Deterministic validation layer for AI agents and autonomous systems
Project description
agentguard-trustlayer
AgentGuard-TrustLayer is a runtime safety layer that prevents AI agents from taking invalid or unsafe actions — and audits whether the safety rules themselves have drifted.
Why this exists
AI agents can generate actions. But they don't understand consequences.
Without a validation layer:
- they can break invariants
- corrupt system state
- execute invalid operations
agentguard-trustlayer sits between AI and execution. It ensures every action is checked, every rule is enforced, and every failure is contained.
The harder problem: who guards the guardian?
In self-evolving agent systems, the constraint set itself can drift toward permissiveness over time — rules get removed, thresholds weakened, bypasses accumulate. v2.1 adds ConstraintAudit to track this: the safety layer now audits itself using the same SHA-256 chain mechanism it uses for action validation.
Core Idea
AI Agent --> Proposal --> TrustLayer --> Execution
^
Constraints
^
ConstraintAudit
(are the rules still intact?)
Every update passes through four gates:
- Auth — is the token valid and unexpired?
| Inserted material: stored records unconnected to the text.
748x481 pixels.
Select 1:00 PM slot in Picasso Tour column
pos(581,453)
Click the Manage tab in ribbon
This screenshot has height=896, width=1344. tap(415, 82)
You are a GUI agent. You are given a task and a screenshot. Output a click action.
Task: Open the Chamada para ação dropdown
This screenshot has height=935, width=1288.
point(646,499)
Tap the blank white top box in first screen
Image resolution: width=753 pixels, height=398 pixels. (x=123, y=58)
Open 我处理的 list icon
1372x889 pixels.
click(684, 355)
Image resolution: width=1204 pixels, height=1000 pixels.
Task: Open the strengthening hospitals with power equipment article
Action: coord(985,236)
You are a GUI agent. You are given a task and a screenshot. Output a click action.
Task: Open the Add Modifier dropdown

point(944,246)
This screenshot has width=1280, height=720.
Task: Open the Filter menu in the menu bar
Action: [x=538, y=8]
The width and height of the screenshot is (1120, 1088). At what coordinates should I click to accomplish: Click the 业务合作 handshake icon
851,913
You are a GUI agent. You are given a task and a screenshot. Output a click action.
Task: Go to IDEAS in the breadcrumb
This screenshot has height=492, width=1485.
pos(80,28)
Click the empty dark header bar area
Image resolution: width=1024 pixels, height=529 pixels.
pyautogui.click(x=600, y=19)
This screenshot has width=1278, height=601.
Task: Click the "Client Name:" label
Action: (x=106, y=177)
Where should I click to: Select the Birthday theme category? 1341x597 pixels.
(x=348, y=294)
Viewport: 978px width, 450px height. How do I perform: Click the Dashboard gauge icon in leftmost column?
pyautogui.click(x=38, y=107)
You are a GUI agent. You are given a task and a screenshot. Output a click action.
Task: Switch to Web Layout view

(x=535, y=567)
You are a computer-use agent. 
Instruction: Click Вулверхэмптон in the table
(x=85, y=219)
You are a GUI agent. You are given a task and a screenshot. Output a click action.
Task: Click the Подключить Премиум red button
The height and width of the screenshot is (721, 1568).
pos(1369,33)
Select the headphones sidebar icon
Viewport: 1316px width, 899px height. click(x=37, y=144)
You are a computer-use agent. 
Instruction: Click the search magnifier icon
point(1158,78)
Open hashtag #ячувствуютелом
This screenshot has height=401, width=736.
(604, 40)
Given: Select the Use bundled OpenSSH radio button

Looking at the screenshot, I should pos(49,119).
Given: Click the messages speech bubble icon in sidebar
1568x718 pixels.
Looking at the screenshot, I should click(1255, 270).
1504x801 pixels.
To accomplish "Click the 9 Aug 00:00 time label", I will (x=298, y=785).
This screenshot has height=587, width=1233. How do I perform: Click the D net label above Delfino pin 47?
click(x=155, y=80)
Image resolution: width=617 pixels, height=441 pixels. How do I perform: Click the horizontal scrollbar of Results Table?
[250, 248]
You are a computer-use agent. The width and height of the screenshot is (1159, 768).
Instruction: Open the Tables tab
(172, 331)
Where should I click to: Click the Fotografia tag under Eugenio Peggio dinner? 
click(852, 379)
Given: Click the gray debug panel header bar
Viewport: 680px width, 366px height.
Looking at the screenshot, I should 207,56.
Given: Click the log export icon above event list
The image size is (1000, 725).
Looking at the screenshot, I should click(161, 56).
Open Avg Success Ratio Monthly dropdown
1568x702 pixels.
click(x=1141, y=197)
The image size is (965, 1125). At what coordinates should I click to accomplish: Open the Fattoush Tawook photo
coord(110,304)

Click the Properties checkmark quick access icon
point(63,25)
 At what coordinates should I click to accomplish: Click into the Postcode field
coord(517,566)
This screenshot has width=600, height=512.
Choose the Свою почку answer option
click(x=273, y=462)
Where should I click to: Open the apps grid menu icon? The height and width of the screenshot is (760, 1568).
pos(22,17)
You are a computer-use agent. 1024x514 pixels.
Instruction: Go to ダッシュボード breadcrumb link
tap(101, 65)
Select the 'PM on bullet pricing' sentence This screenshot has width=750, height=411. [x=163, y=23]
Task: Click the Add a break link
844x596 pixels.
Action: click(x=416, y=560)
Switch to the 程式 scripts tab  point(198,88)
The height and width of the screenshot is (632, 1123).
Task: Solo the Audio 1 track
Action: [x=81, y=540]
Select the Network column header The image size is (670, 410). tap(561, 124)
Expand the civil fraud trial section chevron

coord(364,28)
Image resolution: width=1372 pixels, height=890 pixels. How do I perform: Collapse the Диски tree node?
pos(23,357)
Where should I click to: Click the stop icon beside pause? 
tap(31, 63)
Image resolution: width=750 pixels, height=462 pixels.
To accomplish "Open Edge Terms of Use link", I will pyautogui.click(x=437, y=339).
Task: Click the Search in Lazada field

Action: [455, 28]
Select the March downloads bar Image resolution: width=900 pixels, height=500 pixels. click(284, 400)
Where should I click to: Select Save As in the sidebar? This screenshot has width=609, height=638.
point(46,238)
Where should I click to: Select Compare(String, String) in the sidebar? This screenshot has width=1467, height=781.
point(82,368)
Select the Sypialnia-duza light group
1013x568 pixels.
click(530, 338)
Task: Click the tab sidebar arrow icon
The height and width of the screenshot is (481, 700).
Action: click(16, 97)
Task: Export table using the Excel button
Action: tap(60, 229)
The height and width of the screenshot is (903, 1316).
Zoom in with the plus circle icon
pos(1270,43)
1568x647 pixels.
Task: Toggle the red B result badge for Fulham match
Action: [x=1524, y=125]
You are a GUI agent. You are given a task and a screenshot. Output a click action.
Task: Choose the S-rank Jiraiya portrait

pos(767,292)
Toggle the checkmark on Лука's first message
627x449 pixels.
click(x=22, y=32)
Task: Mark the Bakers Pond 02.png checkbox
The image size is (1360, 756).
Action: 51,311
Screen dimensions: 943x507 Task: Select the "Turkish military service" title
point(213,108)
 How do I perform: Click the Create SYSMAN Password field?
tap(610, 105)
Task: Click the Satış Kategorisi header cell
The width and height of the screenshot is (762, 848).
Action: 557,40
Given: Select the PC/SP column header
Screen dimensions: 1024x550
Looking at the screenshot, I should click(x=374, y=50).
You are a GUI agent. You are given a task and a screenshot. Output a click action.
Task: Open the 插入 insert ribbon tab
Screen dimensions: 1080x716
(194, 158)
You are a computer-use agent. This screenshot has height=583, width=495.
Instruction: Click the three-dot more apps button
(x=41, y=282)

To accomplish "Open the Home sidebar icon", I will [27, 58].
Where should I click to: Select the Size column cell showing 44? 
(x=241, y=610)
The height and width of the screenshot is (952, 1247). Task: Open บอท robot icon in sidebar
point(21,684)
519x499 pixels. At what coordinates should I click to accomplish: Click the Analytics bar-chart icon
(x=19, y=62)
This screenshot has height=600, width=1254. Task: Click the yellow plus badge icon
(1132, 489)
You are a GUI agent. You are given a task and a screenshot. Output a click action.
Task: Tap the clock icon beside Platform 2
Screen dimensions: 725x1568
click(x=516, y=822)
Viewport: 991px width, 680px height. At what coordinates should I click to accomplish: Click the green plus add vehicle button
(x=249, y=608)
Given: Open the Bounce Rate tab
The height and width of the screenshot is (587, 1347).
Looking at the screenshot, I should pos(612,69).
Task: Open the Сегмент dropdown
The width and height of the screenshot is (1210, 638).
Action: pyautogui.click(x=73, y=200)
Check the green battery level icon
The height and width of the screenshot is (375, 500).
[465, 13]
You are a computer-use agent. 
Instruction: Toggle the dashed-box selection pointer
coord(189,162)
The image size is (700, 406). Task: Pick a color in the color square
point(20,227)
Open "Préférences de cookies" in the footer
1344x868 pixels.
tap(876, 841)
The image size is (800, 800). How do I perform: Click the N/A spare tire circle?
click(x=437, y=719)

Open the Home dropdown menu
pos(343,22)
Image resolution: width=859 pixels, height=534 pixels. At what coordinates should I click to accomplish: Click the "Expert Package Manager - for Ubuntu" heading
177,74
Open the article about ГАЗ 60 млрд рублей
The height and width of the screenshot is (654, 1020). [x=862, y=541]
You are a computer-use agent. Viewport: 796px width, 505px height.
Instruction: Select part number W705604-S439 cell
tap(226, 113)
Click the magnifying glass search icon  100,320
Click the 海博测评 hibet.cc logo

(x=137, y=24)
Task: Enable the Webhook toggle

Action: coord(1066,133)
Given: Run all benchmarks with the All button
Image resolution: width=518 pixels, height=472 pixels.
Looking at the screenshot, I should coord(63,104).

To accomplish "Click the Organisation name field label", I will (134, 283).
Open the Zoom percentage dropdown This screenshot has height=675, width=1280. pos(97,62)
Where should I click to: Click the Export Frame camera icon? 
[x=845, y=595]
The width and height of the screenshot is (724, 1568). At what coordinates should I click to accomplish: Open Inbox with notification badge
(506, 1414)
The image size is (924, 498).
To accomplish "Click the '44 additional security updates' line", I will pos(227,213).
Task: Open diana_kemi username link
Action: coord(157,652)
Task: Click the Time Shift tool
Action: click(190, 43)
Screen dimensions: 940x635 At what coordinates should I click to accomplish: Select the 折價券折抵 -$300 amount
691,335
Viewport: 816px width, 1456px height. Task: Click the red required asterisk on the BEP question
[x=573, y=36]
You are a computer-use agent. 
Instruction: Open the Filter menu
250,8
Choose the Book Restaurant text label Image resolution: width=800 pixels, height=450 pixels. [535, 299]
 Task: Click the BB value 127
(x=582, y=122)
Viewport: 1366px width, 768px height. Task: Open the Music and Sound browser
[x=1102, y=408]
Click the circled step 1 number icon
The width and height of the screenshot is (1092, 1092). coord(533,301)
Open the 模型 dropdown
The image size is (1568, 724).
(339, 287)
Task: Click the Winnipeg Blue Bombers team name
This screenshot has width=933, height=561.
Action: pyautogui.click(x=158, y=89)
- Locks — is the target key frozen?
- Constraints — does the new state pass all rules?
- Rollback — if anything fails, state is fully restored
And now a fifth, ongoing check:
- Constraint drift — has the rule set drifted from its original baseline?
Features
- Constraint-based validation with composable logic (
&,|,~) - Delta-aware constraints — rules can compare proposed vs original state
- Authenticated authority (HMAC-signed tokens with TTL)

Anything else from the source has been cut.